Résumé :Une toute petite erreur… voilà ce que c’était.
Qui aurait pu deviner que « l’incident » deviendrait viral ? Et qui aurait pu deviner que ce milliardaire insupportable perdrait le plus gros contrat de sa carrière à cause de ma provocation ?
Adrien Cloutier n’est ni patient ni indulgent. Il ne veut pas d’excuses : il veut se venger. Froidement. Méthodiquement.
Résultat : je me retrouve piégée, forcée de conclure un accord avec lui. Pendant un mois, vingt-quatre heures sur vingt-quatre, je vais devoir obéir à ses moindres exigences. Je compte bien riposter. Mais avec lui, joue-t-on vraiment à armes égales ?

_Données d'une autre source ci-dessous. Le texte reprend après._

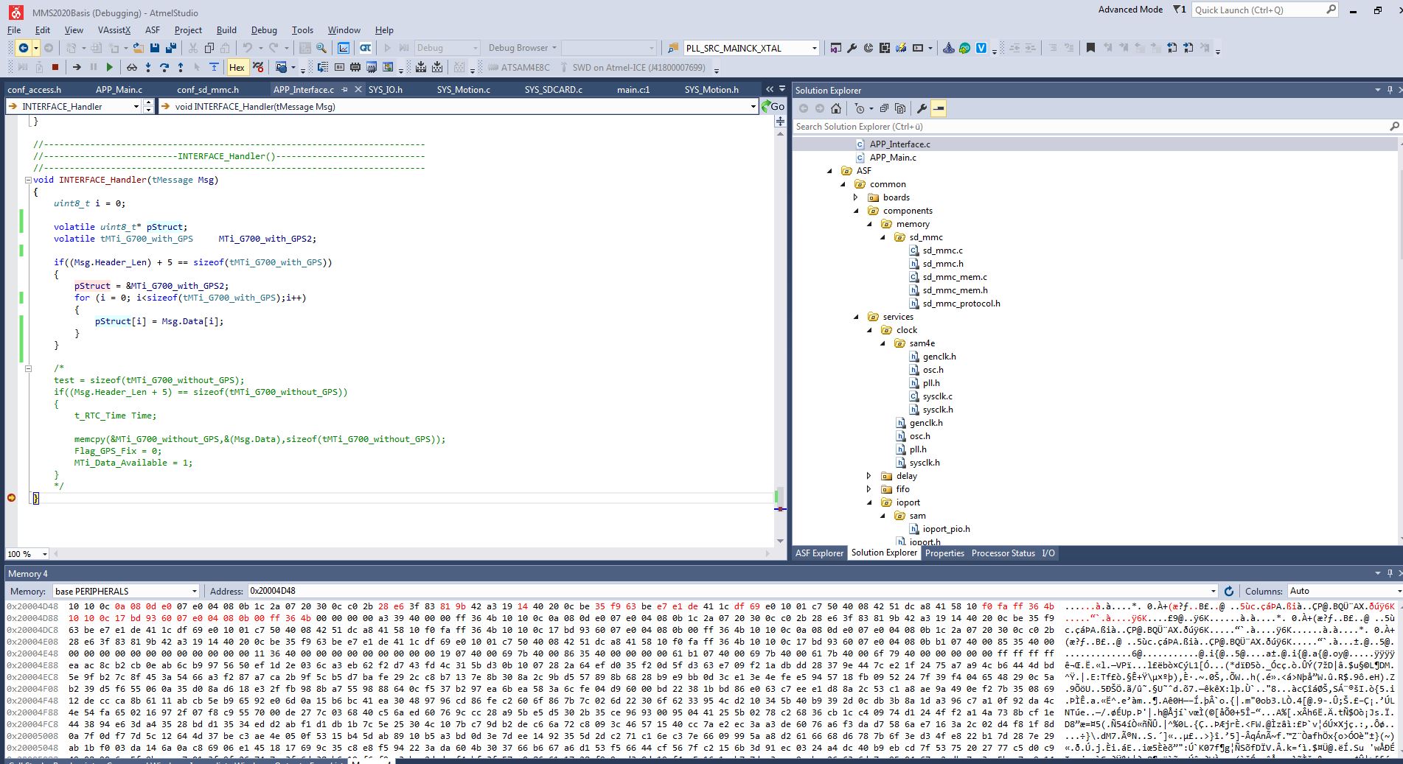Screen dimensions: 1403x764
Task: Open the PLL_SRC_MAINCK_XTAL dropdown
Action: 815,48
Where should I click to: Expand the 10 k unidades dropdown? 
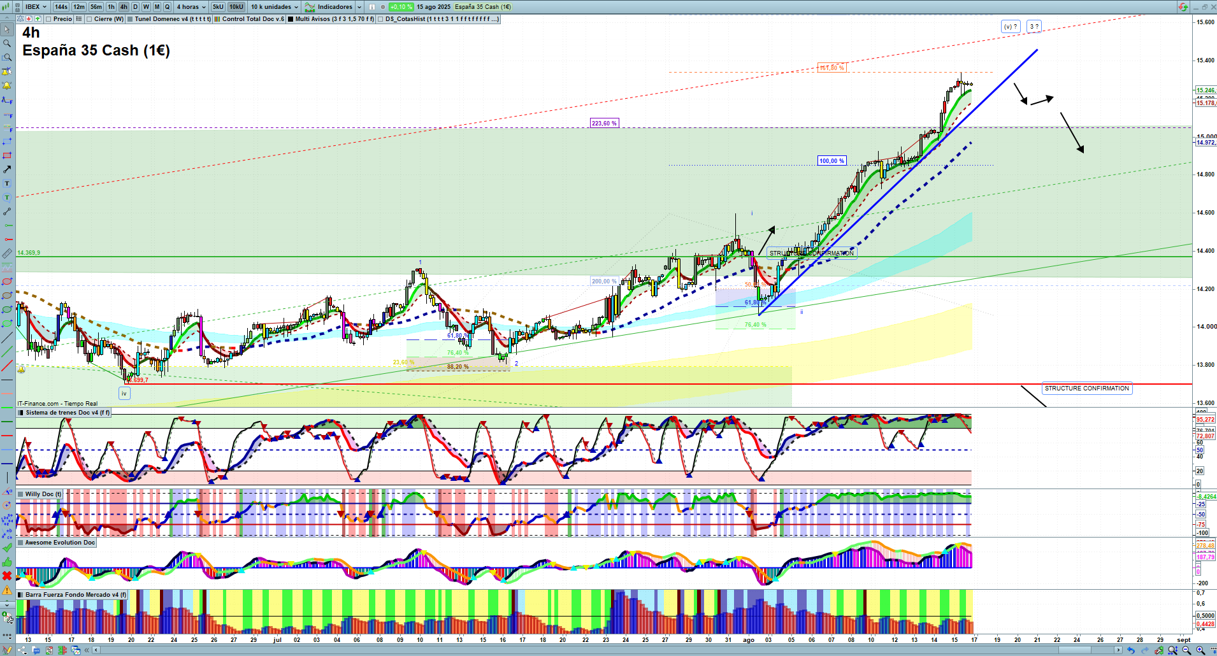275,7
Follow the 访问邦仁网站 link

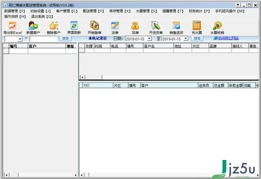click(228, 38)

Mon avis :Je mesure souvent la réussite d’une romance à la qualité de son héroïne et à l’intelligence de son troisième acte.
Ici, on est sur une romance très divertissante qui joue avec des codes bien connus : fake dating, milliardaire arrogant, enemies to lovers. Tout commence lorsque la narratrice fait perdre à Adrien Cloutier le plus gros contrat de sa carrière et se retrouve piégée, forcée de conclure un accord avec lui. Elle doit alors obéir à ses moindres caprices pendant un mois, vingt-quatre heures sur vingt-quatre. Mais derrière cette mécanique romantique assez classique, il y a aussi l’attachement profond de l’héroïne à sa sœur. C’est cette loyauté qui la pousse à accepter des choix qu’elle n’aurait jamais envisagés autrement.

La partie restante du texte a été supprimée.